▶ What this task involves
Set down the material below word for word, from the line containing "Screen dimensions: 986x551" through the line containing "The width and", including both of those lines.

▶ Available records
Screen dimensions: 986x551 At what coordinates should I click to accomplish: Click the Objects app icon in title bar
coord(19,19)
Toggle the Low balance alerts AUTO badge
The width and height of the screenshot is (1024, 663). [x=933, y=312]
==
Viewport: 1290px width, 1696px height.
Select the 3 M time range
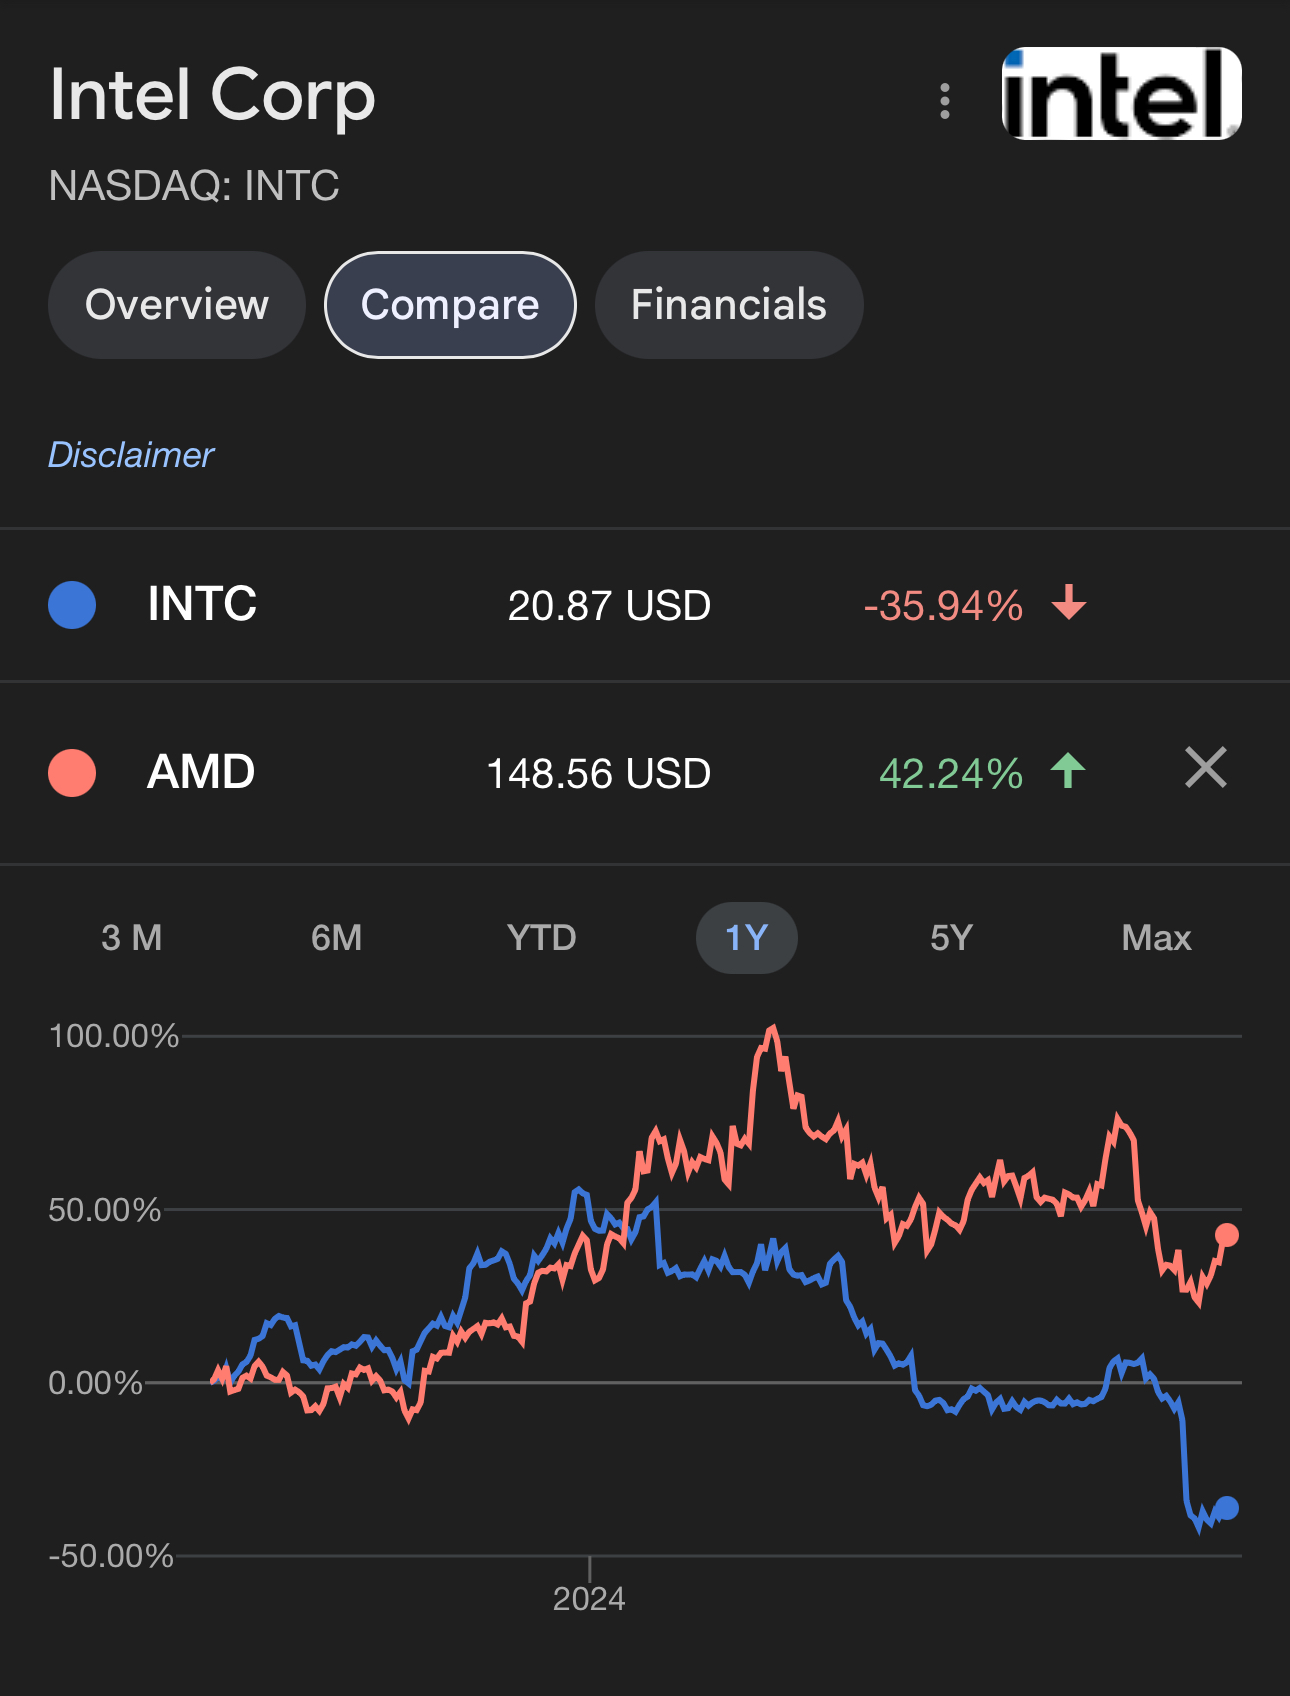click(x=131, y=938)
---
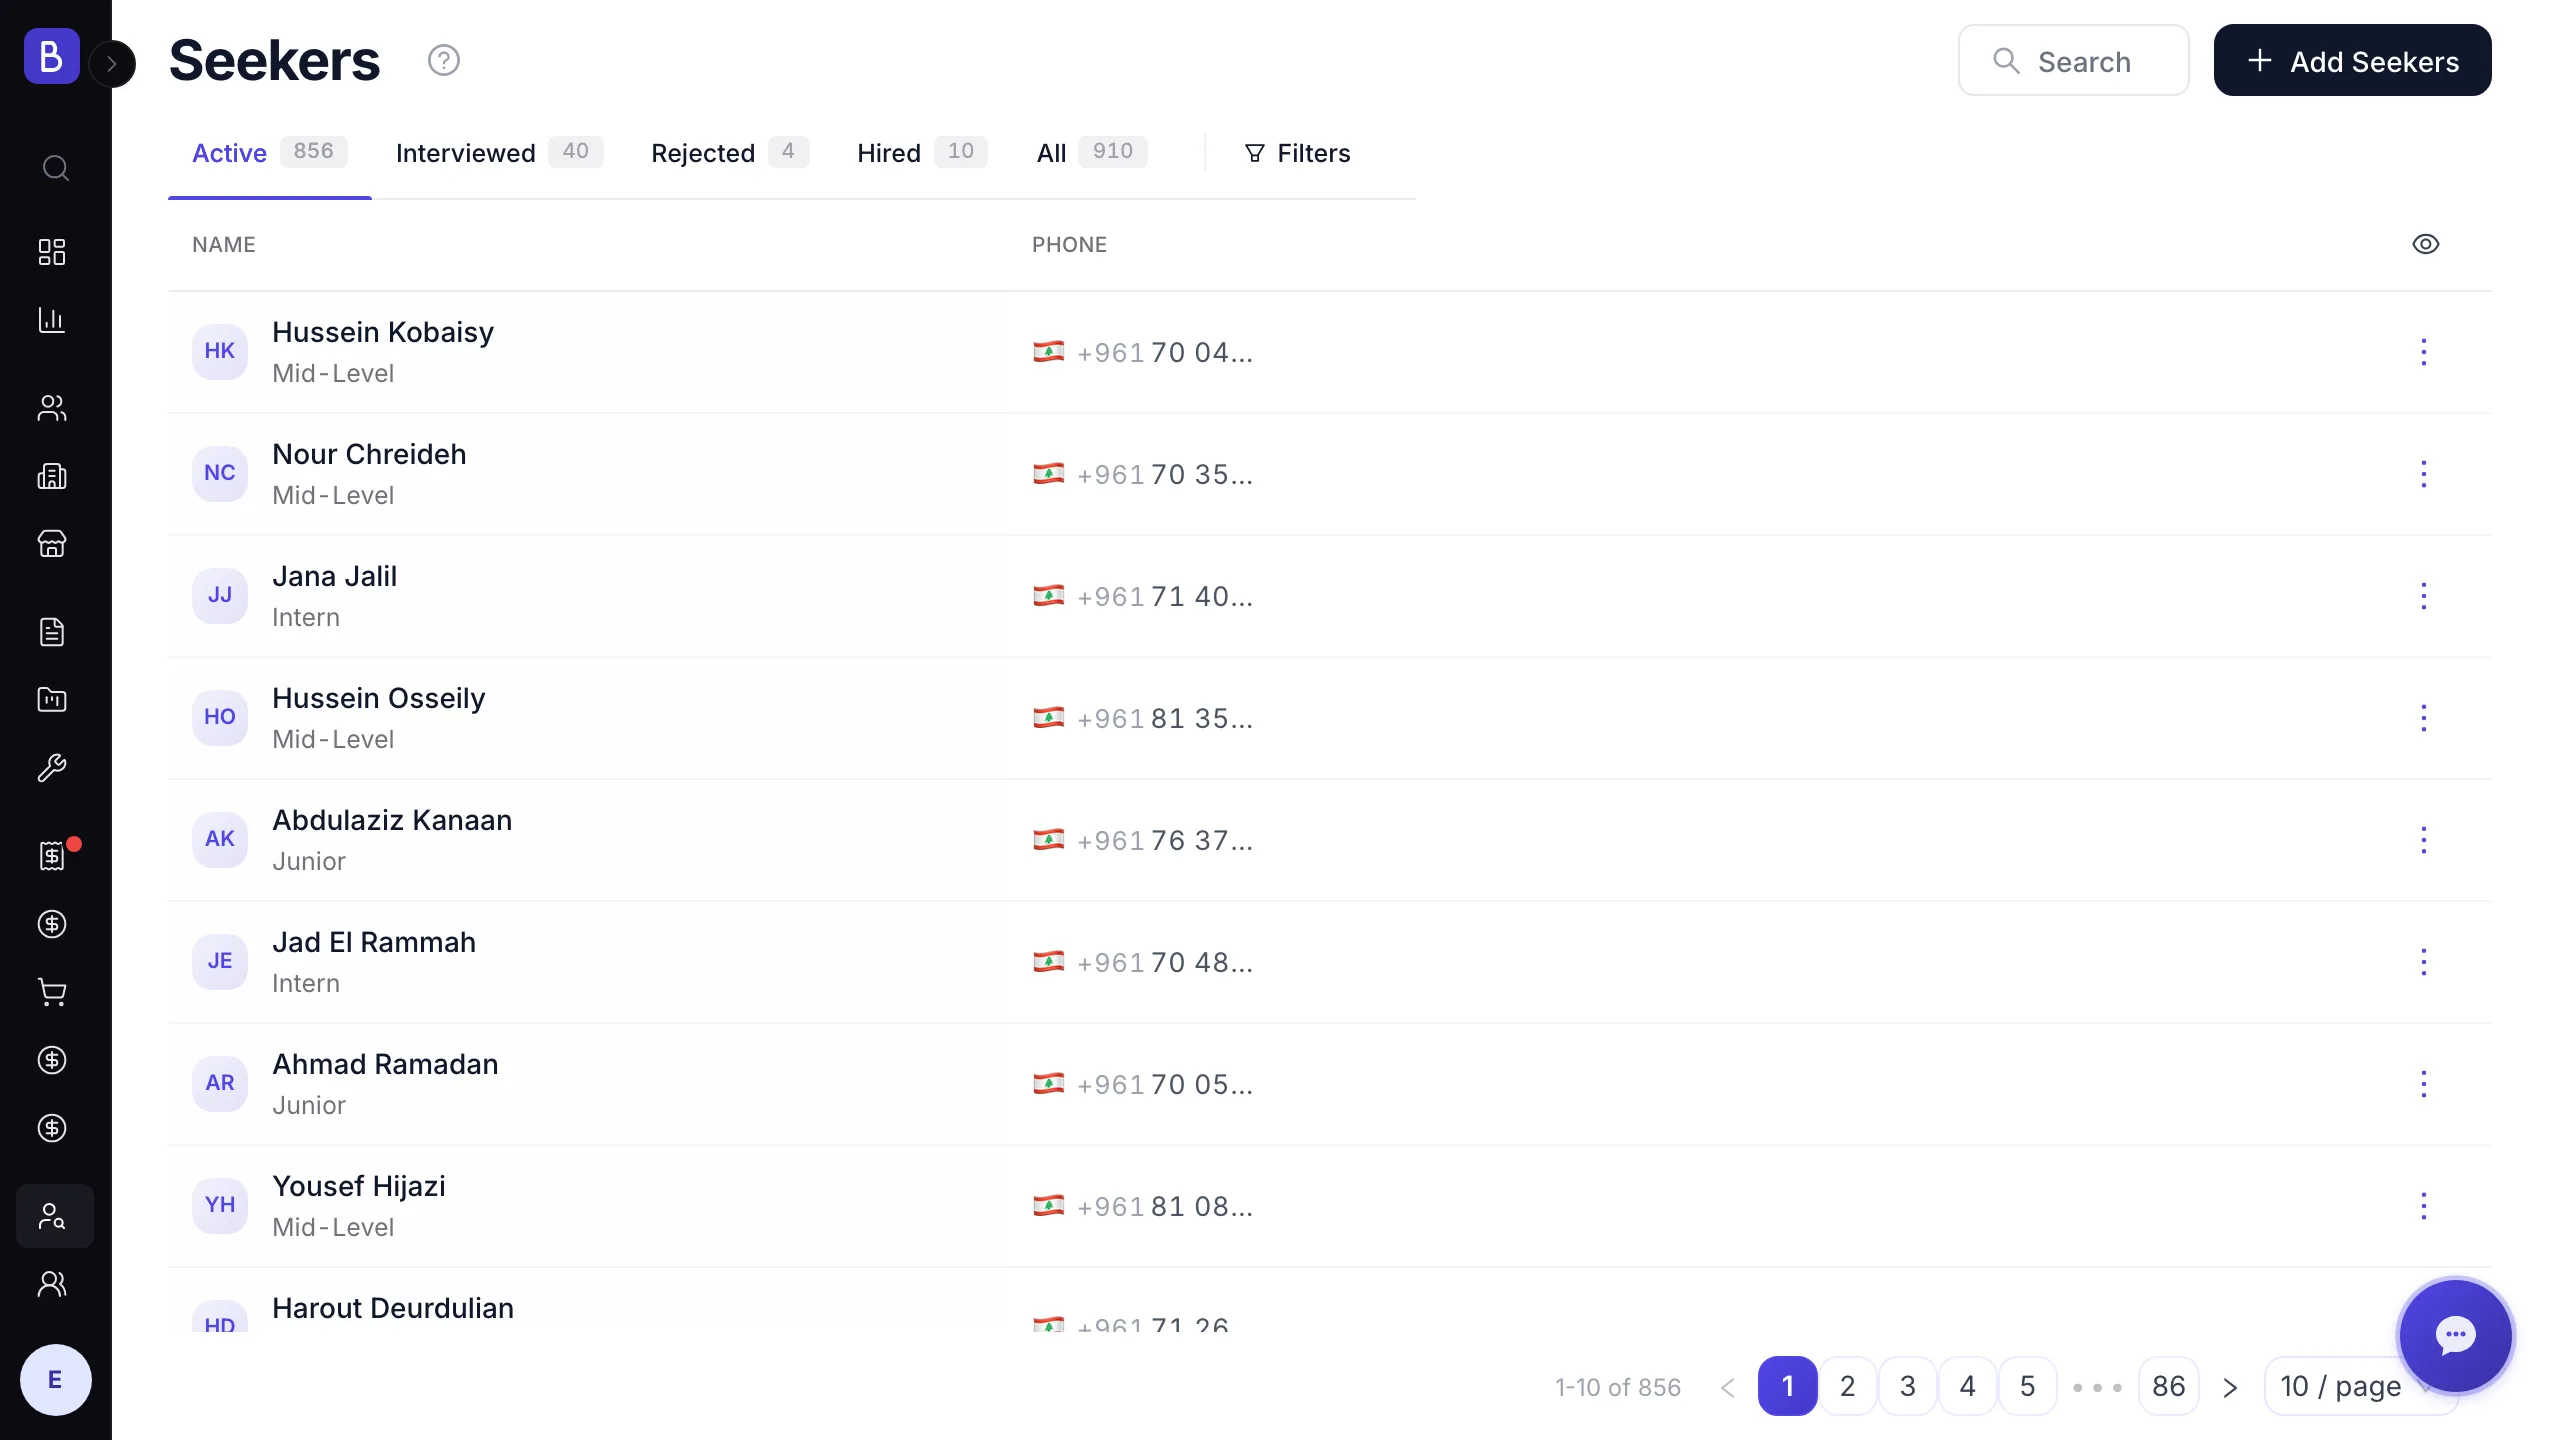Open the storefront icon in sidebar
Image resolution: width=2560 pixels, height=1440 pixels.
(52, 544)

▶ Complete answer
Screen dimensions: 986x551 At what coordinates should I click to accomplish: Click the Objects app icon in title bar
coord(19,19)
Toggle the Low balance alerts AUTO badge
The width and height of the screenshot is (1024, 663). [x=933, y=312]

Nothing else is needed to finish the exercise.